The AIDS epidemic that has devastated much of sub-Saharan Africa is felt much worse in extremely populated areas like the Kibera slums of Nairobi, Kenya—one of the largest and poorest informal settlements in the world. In its destruction of families, HIV/AIDS not only contributes to an alarming death toll, but also to a rising tide of AIDS-affected children—millions of orphans and other vulnerable kids whose futures appear bleak at birth. Add to that the harrowing pitfalls of growing up in slum life, and the tragedy becomes clear.
But there is hope. Grassroots organizations at the local level are taking up the call to save their communities from within. Angels of Hope-Kibera is one such institution. Founded in 2010 by then twenty-two year old Regynnah Awino, a native Kiberan, this school has given more than forty AIDS-affected children living in the slum a chance to embrace a future they weren’t born with. Attending Angels of Hope is free for these kids, with the overwhelming majority of operating costs coming straight from Regynnah’s own scant pockets. Always struggling with funds, Angels of Hope has had to cut programs vital to the progress of these children.

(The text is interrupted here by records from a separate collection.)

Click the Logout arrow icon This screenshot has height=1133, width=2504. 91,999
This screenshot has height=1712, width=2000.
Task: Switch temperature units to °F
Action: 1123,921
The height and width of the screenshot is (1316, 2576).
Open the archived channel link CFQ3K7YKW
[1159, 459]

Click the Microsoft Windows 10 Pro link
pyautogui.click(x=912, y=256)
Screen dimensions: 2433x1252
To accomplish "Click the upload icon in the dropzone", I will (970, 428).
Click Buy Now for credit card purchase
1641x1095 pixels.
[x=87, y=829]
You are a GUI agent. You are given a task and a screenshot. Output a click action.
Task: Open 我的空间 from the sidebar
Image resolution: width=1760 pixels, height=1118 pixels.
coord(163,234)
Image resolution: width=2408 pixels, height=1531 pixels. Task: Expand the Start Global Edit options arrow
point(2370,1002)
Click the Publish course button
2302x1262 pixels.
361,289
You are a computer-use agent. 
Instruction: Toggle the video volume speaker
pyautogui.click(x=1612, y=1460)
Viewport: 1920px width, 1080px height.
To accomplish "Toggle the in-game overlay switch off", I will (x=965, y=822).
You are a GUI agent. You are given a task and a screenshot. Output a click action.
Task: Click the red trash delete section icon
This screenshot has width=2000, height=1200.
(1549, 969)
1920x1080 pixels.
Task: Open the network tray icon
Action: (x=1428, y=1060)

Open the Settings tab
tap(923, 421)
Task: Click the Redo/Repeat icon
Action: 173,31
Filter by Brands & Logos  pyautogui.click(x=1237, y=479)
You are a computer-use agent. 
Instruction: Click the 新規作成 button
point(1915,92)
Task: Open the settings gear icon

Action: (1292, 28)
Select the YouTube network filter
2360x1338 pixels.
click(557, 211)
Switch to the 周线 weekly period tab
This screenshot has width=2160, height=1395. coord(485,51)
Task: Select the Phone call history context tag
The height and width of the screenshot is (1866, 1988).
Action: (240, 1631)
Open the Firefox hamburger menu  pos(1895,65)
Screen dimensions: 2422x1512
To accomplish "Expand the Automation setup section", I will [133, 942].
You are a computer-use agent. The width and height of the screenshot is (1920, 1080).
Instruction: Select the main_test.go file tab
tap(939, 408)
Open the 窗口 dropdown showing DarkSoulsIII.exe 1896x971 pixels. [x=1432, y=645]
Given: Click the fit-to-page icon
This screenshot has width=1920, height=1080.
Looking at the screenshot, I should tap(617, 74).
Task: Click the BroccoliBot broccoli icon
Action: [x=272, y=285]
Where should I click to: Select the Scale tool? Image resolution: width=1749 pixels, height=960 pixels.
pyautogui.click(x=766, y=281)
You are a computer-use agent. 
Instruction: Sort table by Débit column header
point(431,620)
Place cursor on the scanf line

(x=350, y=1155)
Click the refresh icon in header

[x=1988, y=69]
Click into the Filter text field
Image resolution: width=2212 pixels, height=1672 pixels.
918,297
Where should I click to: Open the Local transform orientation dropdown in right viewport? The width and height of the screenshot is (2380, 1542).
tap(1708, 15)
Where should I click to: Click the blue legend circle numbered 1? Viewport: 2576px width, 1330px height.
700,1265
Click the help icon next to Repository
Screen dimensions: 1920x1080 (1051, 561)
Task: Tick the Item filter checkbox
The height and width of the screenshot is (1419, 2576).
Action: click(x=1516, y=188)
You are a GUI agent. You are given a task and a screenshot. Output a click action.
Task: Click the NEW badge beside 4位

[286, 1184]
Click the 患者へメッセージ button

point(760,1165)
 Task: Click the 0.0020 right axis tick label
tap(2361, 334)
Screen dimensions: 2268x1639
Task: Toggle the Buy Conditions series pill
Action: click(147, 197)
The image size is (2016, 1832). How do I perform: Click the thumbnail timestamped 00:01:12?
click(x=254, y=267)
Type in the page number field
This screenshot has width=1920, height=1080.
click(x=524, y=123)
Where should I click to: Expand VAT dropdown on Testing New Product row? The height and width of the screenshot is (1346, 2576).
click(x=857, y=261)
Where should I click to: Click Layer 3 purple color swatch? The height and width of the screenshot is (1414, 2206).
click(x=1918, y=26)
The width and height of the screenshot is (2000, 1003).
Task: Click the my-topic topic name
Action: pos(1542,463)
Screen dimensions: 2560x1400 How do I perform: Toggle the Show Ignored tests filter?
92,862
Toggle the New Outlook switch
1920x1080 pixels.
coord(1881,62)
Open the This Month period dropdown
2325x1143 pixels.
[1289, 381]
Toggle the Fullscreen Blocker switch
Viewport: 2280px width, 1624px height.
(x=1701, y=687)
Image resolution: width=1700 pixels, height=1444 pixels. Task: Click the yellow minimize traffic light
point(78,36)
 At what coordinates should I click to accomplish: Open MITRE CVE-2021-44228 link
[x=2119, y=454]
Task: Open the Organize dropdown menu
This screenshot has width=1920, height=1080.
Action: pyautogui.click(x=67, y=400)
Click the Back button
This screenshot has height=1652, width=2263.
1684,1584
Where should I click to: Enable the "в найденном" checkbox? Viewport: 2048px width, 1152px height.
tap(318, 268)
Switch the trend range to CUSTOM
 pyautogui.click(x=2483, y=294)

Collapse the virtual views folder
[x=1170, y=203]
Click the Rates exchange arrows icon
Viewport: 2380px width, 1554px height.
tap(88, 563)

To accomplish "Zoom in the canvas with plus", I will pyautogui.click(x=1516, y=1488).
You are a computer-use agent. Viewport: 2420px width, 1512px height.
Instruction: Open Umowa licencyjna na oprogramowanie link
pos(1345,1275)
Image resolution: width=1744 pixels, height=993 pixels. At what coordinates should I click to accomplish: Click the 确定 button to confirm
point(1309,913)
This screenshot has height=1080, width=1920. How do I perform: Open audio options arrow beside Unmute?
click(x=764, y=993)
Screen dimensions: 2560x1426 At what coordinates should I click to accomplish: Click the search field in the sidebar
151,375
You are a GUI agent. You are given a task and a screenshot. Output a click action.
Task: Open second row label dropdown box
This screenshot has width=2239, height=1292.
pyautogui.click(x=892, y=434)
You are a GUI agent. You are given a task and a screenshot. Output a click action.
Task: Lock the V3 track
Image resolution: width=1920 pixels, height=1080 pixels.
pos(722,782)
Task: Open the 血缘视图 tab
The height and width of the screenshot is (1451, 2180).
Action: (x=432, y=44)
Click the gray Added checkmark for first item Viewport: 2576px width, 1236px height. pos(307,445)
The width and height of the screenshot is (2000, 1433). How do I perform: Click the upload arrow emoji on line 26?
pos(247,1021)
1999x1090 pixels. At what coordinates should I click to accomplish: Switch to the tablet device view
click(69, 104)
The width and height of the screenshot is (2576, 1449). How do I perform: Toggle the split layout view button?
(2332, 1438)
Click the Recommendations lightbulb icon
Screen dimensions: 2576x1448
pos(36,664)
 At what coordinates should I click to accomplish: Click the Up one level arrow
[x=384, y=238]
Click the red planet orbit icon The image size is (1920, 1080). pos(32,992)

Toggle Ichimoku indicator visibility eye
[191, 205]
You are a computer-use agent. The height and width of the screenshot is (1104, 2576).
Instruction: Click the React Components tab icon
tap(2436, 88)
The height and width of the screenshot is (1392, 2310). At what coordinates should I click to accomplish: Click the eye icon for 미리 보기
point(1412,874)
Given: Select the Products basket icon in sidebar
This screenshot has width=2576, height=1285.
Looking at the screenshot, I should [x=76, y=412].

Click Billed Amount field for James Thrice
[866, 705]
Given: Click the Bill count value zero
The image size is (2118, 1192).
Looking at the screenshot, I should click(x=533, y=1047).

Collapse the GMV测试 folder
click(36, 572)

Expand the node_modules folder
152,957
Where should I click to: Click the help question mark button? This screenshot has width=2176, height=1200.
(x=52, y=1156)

This project aims to ease that loss. By introducing you to the pictures and stories of many of the kids who attend this school, Faces of Angels looks to not only move readers to care about these children, but to also dispel lingering misconceptions surrounding them. They are not all the same, and certainly, they are not hopeless. The very uplifting work that Regynnah and this school have already done is proof of that. Any proceeds made from the sale of this book will go directly to Angels of Hope-Kibera as it continues to achieve its mission.